Task goal: Pictures must not appear in the copy. Reproduce exactly, and only, the lines from the one with "You are a computer-use" through the end of the data below.

Screenshot grounding data:
━━━━━━━━━━
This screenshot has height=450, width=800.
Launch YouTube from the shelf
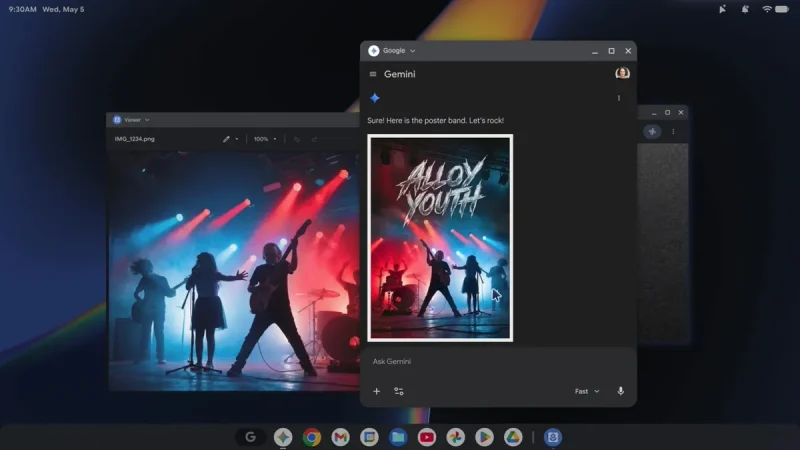tap(427, 437)
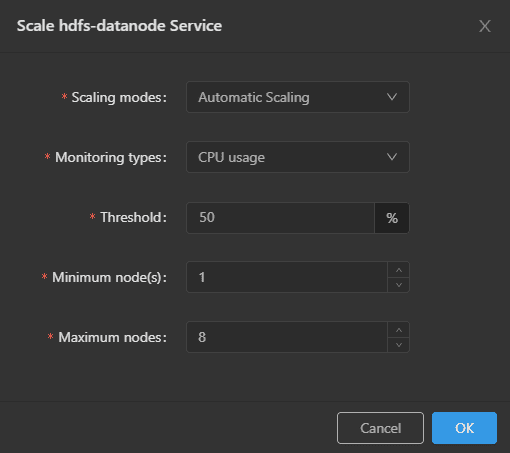Image resolution: width=510 pixels, height=453 pixels.
Task: Click the chevron arrow in Monitoring types
Action: pos(392,157)
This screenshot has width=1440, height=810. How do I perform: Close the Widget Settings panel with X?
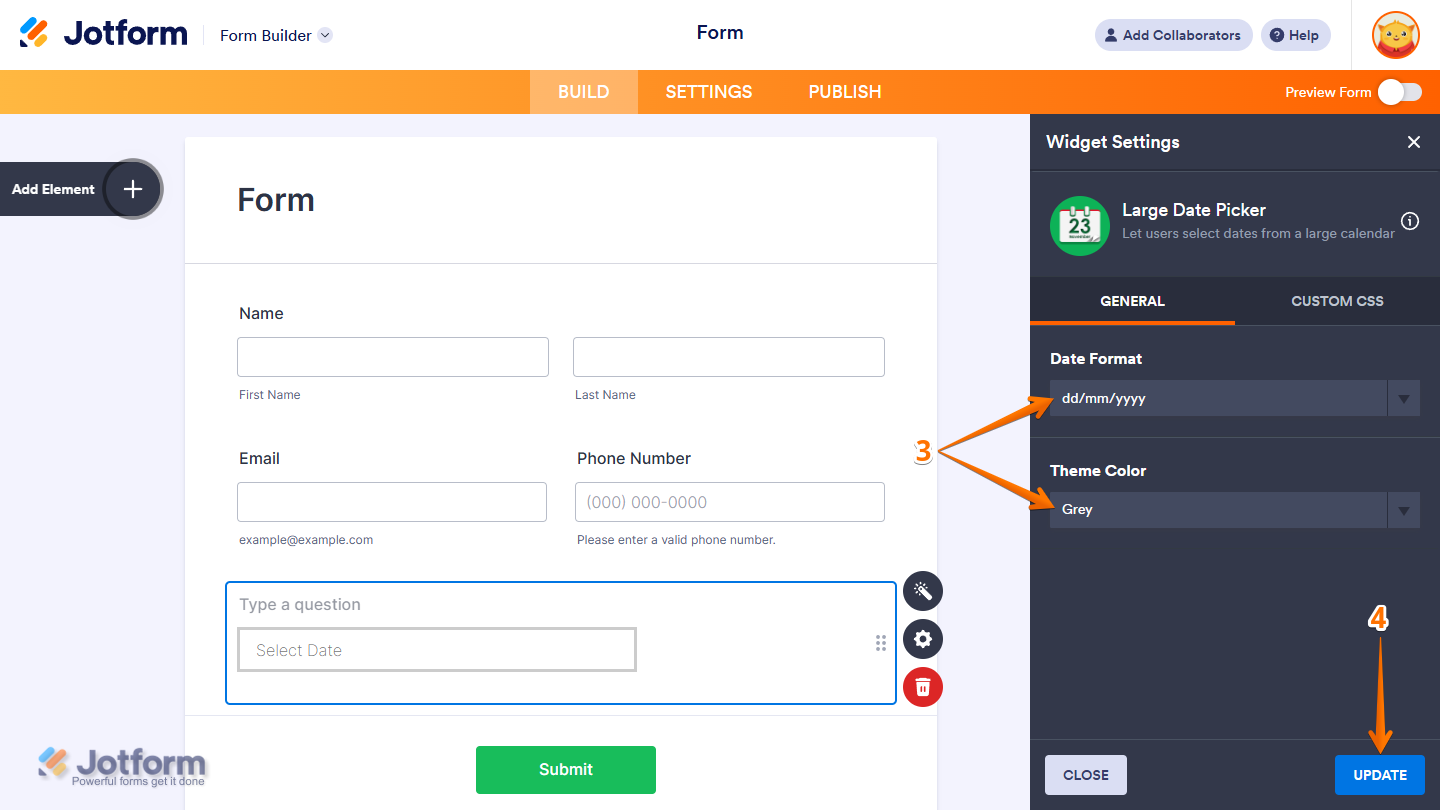pos(1414,142)
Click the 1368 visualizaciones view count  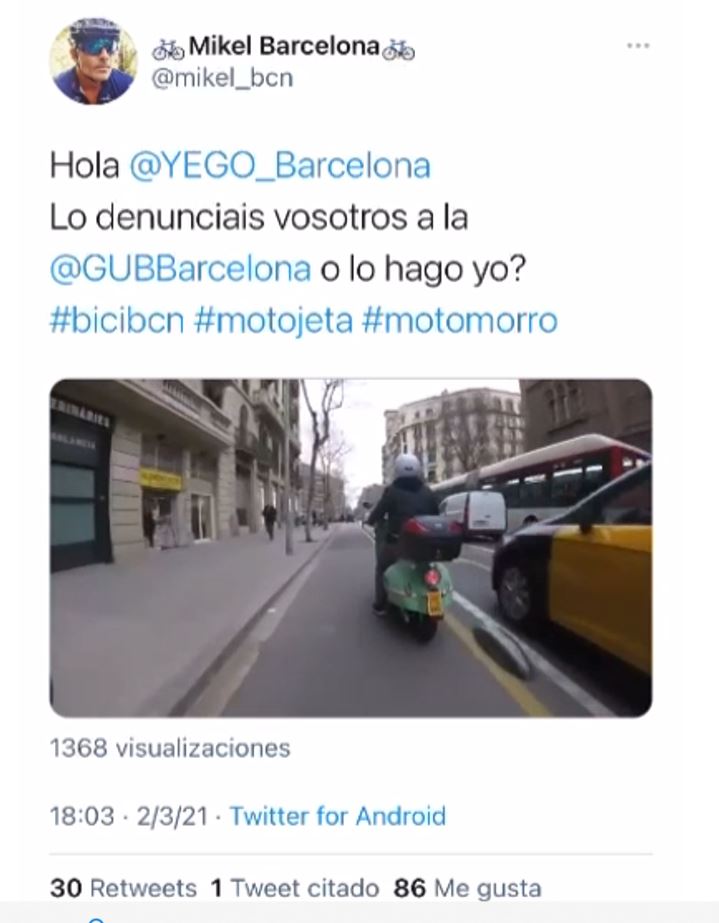(x=170, y=748)
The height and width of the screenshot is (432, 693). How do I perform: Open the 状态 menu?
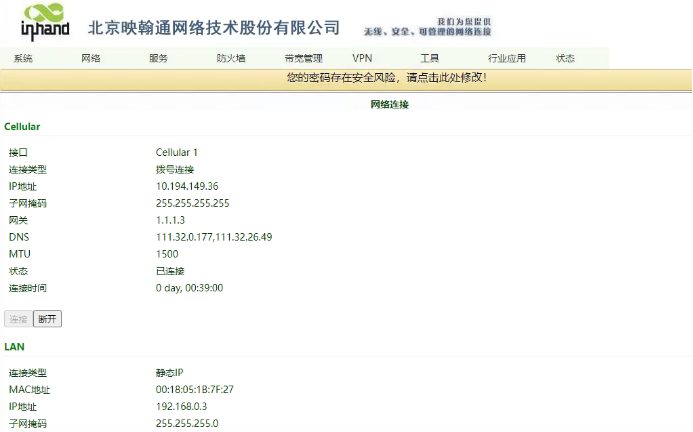[x=565, y=58]
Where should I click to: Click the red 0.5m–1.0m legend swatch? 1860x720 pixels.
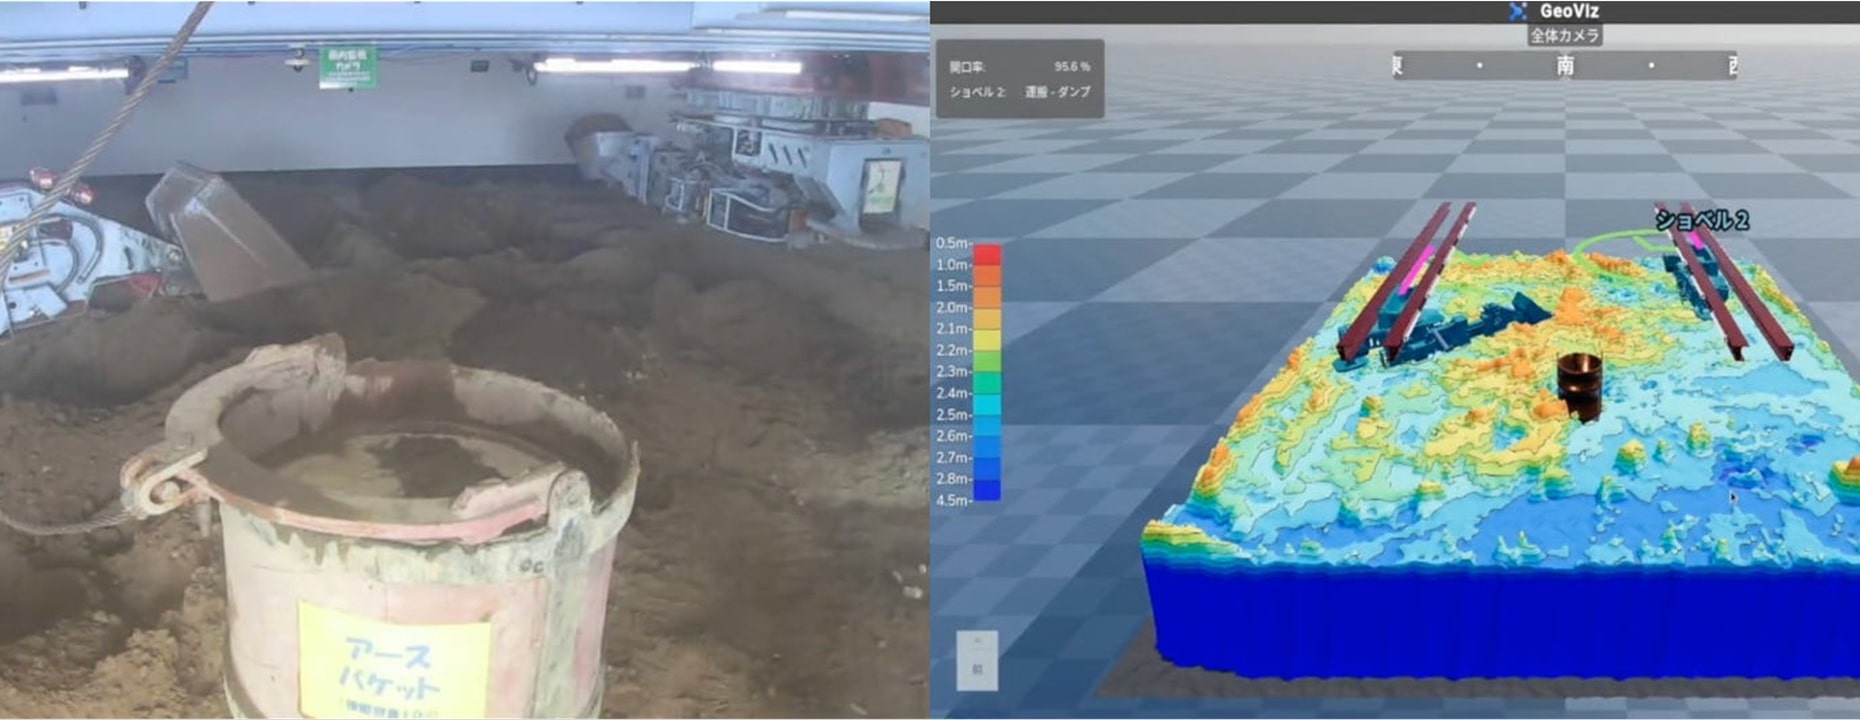click(x=987, y=254)
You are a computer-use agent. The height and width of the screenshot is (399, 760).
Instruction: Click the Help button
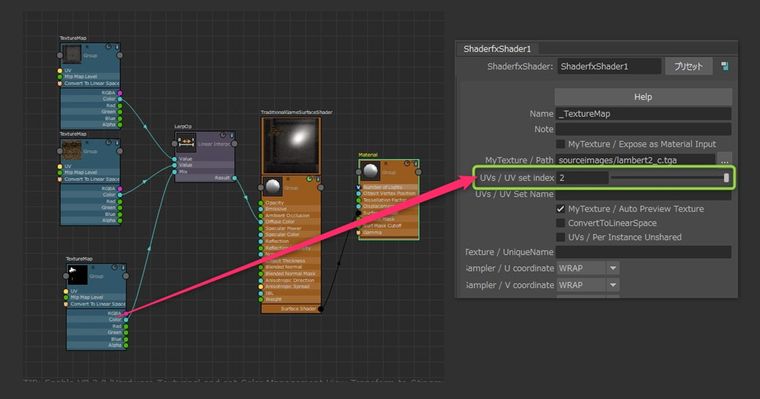coord(643,97)
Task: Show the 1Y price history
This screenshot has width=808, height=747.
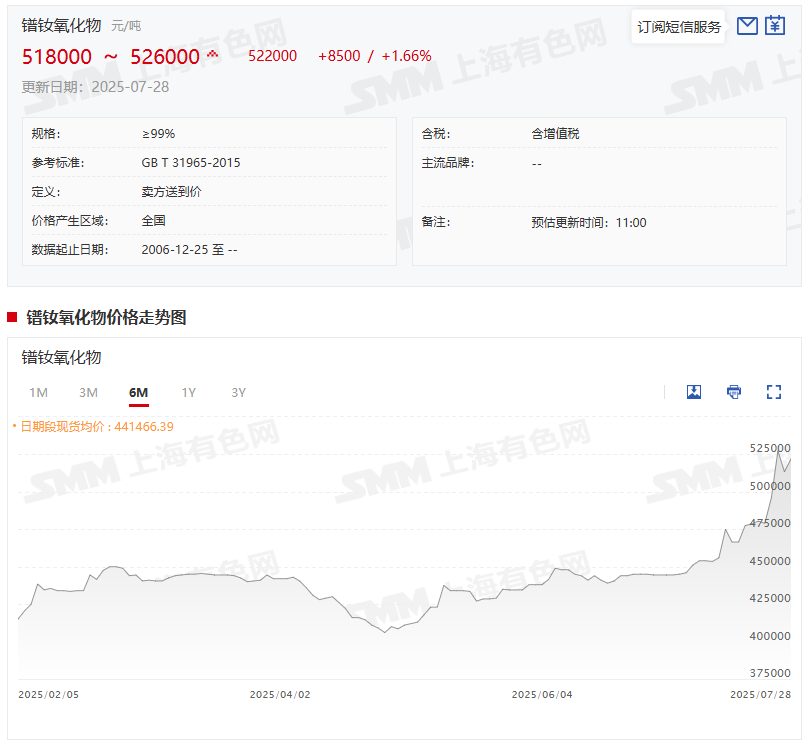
━━━━━━━━━━
Answer box:
You are a computer-use agent. The height and width of the screenshot is (399, 760).
Instruction: Click the Help button
coord(643,97)
Task: Show the 1Y price history
This screenshot has width=808, height=747.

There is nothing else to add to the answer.